Sous la plume de l'auteur, les odeurs vêtent leurs plus beaux atours. Les nuages qui frôlent le sol se parent d'impressionnisme : « Extracteur à froid de parfums suspendus et potentiels, le brouillard sabote le paysage quotidien pour le donner à voir et à sentir autrement. » (p. 36) Pendant ce temps, l'essence de la mort est plus métaphysique que jamais : « Depuis cet instant, je sais que la mort a un parfum d'éther.
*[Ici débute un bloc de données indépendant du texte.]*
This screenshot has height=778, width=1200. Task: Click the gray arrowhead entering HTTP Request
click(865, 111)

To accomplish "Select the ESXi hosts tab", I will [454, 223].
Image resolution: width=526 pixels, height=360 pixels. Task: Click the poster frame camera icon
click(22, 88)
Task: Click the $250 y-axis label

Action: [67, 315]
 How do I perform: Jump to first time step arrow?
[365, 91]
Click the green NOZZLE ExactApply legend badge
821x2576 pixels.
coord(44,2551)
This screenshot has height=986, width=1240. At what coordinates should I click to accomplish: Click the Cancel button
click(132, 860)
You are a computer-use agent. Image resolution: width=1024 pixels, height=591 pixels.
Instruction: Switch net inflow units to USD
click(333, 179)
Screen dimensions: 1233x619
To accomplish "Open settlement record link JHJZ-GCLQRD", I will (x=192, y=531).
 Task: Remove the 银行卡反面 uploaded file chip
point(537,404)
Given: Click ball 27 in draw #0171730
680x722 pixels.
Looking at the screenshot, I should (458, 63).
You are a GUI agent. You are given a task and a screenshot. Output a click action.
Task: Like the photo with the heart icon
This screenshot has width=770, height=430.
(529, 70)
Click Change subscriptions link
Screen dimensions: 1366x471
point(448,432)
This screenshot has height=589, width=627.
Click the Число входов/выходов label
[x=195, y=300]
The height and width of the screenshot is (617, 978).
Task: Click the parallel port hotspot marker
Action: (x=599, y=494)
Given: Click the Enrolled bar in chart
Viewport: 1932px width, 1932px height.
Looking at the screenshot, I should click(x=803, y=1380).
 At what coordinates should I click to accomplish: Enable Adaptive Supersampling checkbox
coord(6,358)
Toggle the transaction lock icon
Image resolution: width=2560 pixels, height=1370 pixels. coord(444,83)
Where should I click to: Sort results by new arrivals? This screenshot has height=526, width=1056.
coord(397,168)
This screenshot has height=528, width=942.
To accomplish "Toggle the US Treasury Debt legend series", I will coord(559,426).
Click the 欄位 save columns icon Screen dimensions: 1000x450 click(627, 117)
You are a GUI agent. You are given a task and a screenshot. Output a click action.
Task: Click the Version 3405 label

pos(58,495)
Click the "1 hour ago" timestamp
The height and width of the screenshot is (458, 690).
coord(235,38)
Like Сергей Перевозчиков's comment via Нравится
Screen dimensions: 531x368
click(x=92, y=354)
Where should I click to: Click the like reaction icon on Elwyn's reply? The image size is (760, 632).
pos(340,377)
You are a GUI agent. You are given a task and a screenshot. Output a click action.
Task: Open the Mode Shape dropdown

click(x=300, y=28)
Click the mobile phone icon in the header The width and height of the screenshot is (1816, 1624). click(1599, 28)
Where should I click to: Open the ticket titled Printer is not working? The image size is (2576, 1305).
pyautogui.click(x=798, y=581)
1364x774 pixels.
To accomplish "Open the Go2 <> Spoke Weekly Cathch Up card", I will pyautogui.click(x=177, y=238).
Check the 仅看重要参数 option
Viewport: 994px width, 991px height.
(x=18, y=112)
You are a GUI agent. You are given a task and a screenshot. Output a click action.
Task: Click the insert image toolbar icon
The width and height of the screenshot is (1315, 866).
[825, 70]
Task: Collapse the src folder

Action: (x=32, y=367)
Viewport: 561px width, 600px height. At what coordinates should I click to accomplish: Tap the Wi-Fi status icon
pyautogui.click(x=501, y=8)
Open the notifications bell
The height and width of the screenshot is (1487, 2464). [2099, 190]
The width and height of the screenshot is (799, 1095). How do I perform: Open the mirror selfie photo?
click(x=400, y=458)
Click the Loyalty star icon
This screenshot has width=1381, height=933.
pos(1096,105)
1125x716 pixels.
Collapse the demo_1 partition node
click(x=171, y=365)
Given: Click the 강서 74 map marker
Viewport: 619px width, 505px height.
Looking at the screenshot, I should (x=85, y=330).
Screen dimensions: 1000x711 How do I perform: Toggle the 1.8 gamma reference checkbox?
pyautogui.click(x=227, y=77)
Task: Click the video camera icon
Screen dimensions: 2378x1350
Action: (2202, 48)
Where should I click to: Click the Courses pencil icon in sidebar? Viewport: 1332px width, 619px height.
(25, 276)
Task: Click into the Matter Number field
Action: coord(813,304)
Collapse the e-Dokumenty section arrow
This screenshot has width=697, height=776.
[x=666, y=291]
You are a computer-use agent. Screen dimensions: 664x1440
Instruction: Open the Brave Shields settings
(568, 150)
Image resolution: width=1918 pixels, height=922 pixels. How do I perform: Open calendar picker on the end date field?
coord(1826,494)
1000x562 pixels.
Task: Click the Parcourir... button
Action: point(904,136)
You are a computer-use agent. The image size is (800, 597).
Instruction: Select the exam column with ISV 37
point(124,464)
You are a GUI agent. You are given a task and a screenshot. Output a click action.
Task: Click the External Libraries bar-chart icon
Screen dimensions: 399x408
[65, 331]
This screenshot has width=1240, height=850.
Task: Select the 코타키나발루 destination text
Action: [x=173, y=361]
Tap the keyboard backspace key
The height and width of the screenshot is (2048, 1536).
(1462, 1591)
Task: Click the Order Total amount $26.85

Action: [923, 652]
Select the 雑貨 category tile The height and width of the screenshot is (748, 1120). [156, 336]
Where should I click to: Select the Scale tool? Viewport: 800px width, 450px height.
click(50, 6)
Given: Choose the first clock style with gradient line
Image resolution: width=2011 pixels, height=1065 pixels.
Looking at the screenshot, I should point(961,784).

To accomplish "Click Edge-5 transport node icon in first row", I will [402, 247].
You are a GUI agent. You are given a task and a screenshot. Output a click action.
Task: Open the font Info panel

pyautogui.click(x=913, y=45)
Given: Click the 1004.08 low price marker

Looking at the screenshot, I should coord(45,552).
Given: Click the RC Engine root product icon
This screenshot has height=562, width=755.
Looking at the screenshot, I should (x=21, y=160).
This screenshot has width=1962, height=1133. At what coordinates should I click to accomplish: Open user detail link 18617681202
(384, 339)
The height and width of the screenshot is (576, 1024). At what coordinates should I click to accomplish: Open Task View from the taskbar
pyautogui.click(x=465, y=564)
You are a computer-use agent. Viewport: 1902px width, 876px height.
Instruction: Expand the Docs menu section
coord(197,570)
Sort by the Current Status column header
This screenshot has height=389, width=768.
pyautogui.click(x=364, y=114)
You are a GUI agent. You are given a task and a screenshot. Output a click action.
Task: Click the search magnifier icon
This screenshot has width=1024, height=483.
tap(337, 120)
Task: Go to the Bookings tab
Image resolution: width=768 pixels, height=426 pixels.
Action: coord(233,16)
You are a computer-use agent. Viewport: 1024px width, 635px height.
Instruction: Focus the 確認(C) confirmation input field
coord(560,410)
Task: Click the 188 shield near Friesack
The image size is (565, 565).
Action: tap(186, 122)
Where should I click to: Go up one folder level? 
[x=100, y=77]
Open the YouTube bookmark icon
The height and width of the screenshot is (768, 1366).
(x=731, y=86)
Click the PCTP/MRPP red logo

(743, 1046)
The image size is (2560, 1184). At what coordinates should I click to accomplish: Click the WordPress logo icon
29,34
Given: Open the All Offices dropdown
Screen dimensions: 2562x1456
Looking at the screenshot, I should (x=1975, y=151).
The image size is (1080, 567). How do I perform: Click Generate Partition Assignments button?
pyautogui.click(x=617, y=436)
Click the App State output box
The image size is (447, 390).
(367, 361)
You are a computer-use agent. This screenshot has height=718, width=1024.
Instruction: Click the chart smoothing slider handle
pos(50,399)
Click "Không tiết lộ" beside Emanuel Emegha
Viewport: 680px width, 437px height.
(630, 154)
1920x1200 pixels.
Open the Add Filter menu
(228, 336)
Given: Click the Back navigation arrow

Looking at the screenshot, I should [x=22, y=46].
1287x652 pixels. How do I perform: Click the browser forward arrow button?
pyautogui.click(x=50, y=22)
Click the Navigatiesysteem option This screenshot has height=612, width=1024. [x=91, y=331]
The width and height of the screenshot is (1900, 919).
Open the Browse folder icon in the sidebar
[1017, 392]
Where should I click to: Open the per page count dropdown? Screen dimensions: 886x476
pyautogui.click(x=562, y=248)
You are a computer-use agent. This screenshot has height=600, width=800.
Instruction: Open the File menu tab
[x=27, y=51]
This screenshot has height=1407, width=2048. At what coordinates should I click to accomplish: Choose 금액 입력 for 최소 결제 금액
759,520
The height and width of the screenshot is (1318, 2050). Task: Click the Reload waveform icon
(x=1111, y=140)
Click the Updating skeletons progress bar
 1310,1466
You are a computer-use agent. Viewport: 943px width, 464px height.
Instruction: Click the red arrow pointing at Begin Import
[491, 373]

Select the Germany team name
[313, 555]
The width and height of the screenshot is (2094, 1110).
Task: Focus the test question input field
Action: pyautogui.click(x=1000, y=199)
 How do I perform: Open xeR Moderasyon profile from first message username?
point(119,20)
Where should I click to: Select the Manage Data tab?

Et je ne cesse de m'entraîner en vue d'une apnée infinie. » (p. 98) Et comment ne pas balbutier d'émotion devant l'intense lyrisme qui entoure les odeurs du réveil ? le Cantique des cantiques est transfiguré dans cet entre-deux qui sépare le sommeil de la veille : « Avant que mon aimée n'ouvre les yeux, avant même qu'elle ne me voie, qu'elle ne me sourie, ce que je veux étreindre en respirant sa peau et sa chevelure, c'est notre présence commune qui fait de ce réveil le recommencement de notre amour, l'aube ressuscitée d'une durable harmonie. » (p. 172 & 173)

Comme un alchimiste, Philippe Claudel manipule les essences : il mélange fragrances et puanteurs dans un alambic superbe qui exhale des souvenirs puissants. Il est un chimiste audacieux qui convoque un fromage agressif à côté d'un suave acacia. Parfois épicurien mélancolique, voire nostalgique, il devient jouisseur gourmand et curieux et plonge à plein nez dans les odeurs qui ont marqué sa vie. Dans cet inventaire à la Claudel, nul doute que vous trouverez aussi des parfums familiers.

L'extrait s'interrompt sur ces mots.